The pacha (Quechua pronunciation: [pætʃæ]) is an Andean cosmological concept associating the physical world and space with time, and corresponding with the concept of space-time.

The literal meaning of the word in Quechua is "place". Pacha can have various meanings in different contexts, and has been associated with the different stages and levels in the progressive development of the cosmos towards discontinuity and differentiation of forms, and attributed as encoding an Inca concept for dividing the different spheres of the cosmos akin to 'realm' or 'reality'. This latter interpretation, disputed by some scholars since such realm names may have been the product of missionaries' lexical innovation (and, thus, of Christian influence), is considered to refer to "real, concrete places, and not ethereal otherworlds".

In contemporary Quechuan languages, pacha means "place, land, soil, region, time period". The use of the word for both spatial and temporal reference has been reconstructed, with the same meaning, to proto-Quechuan *pacha. There is no etymological link between pacha and the proto-Quechua terms *paʈʂak ("one hundred"), or *paʈʂa ("belly"), nor the southern Quechua term p'acha ("clothes"). Whether the word is used with reference to its spatial or temporal meaning is depending on context, as in pacha chaka ("earth bridge") or in ñawpa pacha, which means "the ancient times" (literally "the times of the ancestors").
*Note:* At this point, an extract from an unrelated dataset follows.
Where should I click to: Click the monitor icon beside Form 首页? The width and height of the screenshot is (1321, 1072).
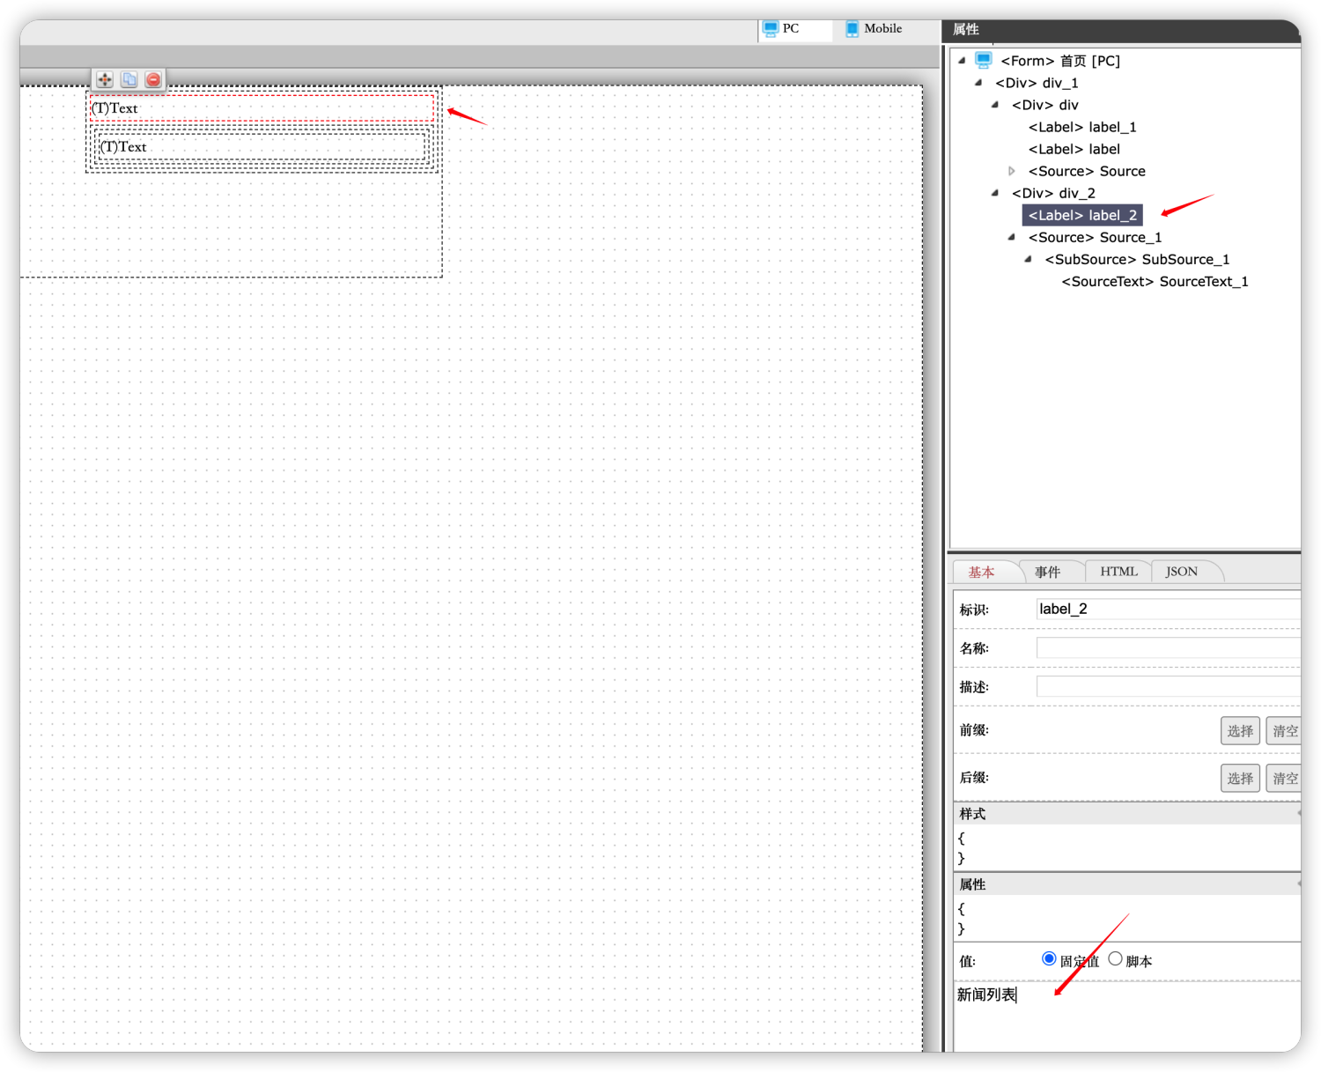coord(984,61)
In Classical Quechua, the word seems to have meant "world" or "universe" when not associated with other words. It was often present in important proper names in Andean pre-Hispanic cultures such as the theonym ⟨Pachacamac⟩ pacha kama-q ("universe's supporter, world's creator", or "the one who animates the soil") or ⟨Pachacuti⟩ pacha kuti-y ("world's turning").

In Pre-columbian times, the term pacha designated a specific cultural concept, which is difficult to translate into European languages. Anthropologist Catherine J. Allen translates pacha as "world-moment", and scholar Eusebio Manga Qespi has stated that pacha can be translated as "spacetime".
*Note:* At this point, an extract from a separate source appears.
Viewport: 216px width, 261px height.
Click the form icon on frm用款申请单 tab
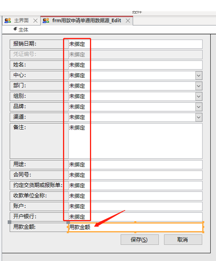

In the pre-Columbian Andean world, the conception of time was associated with space, both collectively called pacha (earth, soil), which was in continual development toward order and toward "functional differentiation and discontinuity of forms, factors of complementarity rather than rivalry, therefore of peace and productivity". However, rather than representing a state of constant change or progress it represented a "punctuated equilibrium" and order, interrupted by moments of radical change.

The cosmos did not have exclusively spiritual realities, since "material and spiritual [things] belonged to the same sphere of existence and experience". In accordance with the Andean concepts of duality, complementarity and opposition, space-time was conceived in connection to certain events, social relationships, vitality (camaquen), social being, certain huacas (constellations, ancestors, and deities personified in the landscape). There existed various geographic spatio-temporel divisions, with strong political and ideological connotations, in Cuzco and in the Inca Empire, showing the social status and position of groups and places, and influencing the administrative organization of the Andean chiefdoms.

The Inca history of the development of the world was linear, similar to historical narratives, and cyclic, the creation of the world perpetually and symbolically recreating itself.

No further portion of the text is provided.